Data entries:
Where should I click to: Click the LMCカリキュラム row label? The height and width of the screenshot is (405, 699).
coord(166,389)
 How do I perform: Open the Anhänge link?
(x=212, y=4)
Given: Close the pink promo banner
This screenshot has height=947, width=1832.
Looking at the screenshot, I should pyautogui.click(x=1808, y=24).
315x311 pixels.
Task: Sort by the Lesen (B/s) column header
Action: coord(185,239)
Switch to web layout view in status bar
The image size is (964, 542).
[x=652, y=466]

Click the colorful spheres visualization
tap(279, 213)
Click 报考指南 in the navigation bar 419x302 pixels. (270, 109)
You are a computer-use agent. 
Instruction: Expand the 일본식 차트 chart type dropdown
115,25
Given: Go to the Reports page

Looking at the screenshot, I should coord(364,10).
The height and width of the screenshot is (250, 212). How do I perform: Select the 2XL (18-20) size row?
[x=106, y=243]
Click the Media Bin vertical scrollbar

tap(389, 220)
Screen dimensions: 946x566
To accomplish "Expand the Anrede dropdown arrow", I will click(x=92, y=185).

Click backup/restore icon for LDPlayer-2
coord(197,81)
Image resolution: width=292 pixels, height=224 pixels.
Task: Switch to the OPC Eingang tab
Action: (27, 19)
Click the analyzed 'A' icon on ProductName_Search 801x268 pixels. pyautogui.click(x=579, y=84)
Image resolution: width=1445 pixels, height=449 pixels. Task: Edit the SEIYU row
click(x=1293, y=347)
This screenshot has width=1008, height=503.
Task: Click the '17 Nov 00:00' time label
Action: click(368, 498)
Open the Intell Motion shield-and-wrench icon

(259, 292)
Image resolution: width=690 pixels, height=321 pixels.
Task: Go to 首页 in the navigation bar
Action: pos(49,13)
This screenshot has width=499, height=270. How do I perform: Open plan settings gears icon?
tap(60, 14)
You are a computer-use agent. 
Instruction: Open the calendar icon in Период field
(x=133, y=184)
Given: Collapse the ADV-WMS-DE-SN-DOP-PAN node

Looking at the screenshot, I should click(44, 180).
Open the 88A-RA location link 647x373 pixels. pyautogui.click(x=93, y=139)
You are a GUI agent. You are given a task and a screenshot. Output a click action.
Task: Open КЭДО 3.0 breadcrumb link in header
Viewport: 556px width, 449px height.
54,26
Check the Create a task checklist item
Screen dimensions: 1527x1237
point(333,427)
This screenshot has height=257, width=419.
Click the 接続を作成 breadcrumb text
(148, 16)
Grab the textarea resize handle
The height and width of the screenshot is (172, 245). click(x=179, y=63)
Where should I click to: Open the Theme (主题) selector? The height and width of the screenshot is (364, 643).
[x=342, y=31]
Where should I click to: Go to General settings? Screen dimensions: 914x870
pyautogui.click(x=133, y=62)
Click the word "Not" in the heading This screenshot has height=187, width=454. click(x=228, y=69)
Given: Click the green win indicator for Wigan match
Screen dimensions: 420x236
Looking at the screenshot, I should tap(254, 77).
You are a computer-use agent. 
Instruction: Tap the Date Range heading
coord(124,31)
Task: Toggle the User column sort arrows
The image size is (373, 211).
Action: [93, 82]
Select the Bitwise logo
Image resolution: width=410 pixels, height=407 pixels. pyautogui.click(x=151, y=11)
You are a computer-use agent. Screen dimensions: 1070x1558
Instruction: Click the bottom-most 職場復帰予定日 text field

TASK PROMPT
Output all of the data exactly.

OUTPUT OF THE EXERCISE
Where should I click to: Click the LMCカリキュラム row label? The height and width of the screenshot is (405, 699).
coord(166,389)
 How do I perform: Open the Anhänge link?
(x=212, y=4)
Given: Close the pink promo banner
This screenshot has height=947, width=1832.
Looking at the screenshot, I should pyautogui.click(x=1808, y=24).
315x311 pixels.
Task: Sort by the Lesen (B/s) column header
Action: coord(185,239)
Switch to web layout view in status bar
The image size is (964, 542).
[x=652, y=466]

Click the colorful spheres visualization
tap(279, 213)
Click 报考指南 in the navigation bar 419x302 pixels. (270, 109)
You are a computer-use agent. 
Instruction: Expand the 일본식 차트 chart type dropdown
115,25
Given: Go to the Reports page

Looking at the screenshot, I should coord(364,10).
The height and width of the screenshot is (250, 212). How do I perform: Select the 2XL (18-20) size row?
[x=106, y=243]
Click the Media Bin vertical scrollbar

tap(389, 220)
Screen dimensions: 946x566
To accomplish "Expand the Anrede dropdown arrow", I will click(x=92, y=185).

Click backup/restore icon for LDPlayer-2
coord(197,81)
Image resolution: width=292 pixels, height=224 pixels.
Task: Switch to the OPC Eingang tab
Action: (27, 19)
Click the analyzed 'A' icon on ProductName_Search 801x268 pixels. pyautogui.click(x=579, y=84)
Image resolution: width=1445 pixels, height=449 pixels. Task: Edit the SEIYU row
click(x=1293, y=347)
This screenshot has width=1008, height=503.
Task: Click the '17 Nov 00:00' time label
Action: click(368, 498)
Open the Intell Motion shield-and-wrench icon

(259, 292)
Image resolution: width=690 pixels, height=321 pixels.
Task: Go to 首页 in the navigation bar
Action: pos(49,13)
This screenshot has width=499, height=270. How do I perform: Open plan settings gears icon?
tap(60, 14)
You are a computer-use agent. 
Instruction: Open the calendar icon in Период field
(x=133, y=184)
Given: Collapse the ADV-WMS-DE-SN-DOP-PAN node

Looking at the screenshot, I should click(44, 180).
Open the 88A-RA location link 647x373 pixels. pyautogui.click(x=93, y=139)
You are a GUI agent. You are given a task and a screenshot. Output a click action.
Task: Open КЭДО 3.0 breadcrumb link in header
Viewport: 556px width, 449px height.
54,26
Check the Create a task checklist item
Screen dimensions: 1527x1237
point(333,427)
This screenshot has height=257, width=419.
Click the 接続を作成 breadcrumb text
(148, 16)
Grab the textarea resize handle
The height and width of the screenshot is (172, 245). click(x=179, y=63)
Where should I click to: Open the Theme (主题) selector? The height and width of the screenshot is (364, 643).
[x=342, y=31]
Where should I click to: Go to General settings? Screen dimensions: 914x870
pyautogui.click(x=133, y=62)
Click the word "Not" in the heading This screenshot has height=187, width=454. click(x=228, y=69)
Given: Click the green win indicator for Wigan match
Screen dimensions: 420x236
Looking at the screenshot, I should tap(254, 77).
You are a computer-use agent. 
Instruction: Tap the Date Range heading
coord(124,31)
Task: Toggle the User column sort arrows
The image size is (373, 211).
Action: [93, 82]
Select the Bitwise logo
Image resolution: width=410 pixels, height=407 pixels. pyautogui.click(x=151, y=11)
You are a computer-use agent. Screen dimensions: 1070x1558
Instruction: Click the bottom-most 職場復帰予定日 text field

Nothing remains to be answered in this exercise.